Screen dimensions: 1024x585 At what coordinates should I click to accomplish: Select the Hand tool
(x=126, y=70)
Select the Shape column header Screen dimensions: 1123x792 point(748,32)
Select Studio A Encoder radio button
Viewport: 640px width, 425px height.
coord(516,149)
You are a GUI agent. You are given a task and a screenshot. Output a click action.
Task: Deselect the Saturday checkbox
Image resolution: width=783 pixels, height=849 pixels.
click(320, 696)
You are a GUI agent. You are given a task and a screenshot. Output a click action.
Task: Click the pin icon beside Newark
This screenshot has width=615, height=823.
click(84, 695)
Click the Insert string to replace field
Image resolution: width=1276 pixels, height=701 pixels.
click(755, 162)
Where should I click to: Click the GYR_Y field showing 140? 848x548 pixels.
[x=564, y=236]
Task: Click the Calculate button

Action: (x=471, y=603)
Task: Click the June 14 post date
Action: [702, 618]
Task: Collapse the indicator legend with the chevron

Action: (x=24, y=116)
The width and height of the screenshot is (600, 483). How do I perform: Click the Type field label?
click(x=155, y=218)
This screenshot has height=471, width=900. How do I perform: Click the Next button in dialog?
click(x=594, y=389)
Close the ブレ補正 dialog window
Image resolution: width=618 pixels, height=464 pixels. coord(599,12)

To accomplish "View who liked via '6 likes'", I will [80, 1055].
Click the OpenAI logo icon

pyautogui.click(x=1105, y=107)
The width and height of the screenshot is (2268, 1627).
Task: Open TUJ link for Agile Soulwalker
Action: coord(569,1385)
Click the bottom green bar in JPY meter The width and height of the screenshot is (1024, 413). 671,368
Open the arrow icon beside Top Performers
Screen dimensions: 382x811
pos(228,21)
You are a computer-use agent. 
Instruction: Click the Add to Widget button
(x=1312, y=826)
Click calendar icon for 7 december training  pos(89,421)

> [What needs to be done] Output an exact copy of the lines from the one holding "Task: Click the Calculate button" to the last line of the data, inclusive, and nothing beyond that range.

> [Finished exercise]
Task: Click the Calculate button

Action: (x=471, y=603)
Task: Click the June 14 post date
Action: [702, 618]
Task: Collapse the indicator legend with the chevron

Action: (x=24, y=116)
The width and height of the screenshot is (600, 483). How do I perform: Click the Type field label?
click(x=155, y=218)
This screenshot has height=471, width=900. How do I perform: Click the Next button in dialog?
click(x=594, y=389)
Close the ブレ補正 dialog window
Image resolution: width=618 pixels, height=464 pixels. coord(599,12)

To accomplish "View who liked via '6 likes'", I will [80, 1055].
Click the OpenAI logo icon

pyautogui.click(x=1105, y=107)
The width and height of the screenshot is (2268, 1627).
Task: Open TUJ link for Agile Soulwalker
Action: coord(569,1385)
Click the bottom green bar in JPY meter The width and height of the screenshot is (1024, 413). 671,368
Open the arrow icon beside Top Performers
Screen dimensions: 382x811
pos(228,21)
You are a computer-use agent. 
Instruction: Click the Add to Widget button
(x=1312, y=826)
Click calendar icon for 7 december training  pos(89,421)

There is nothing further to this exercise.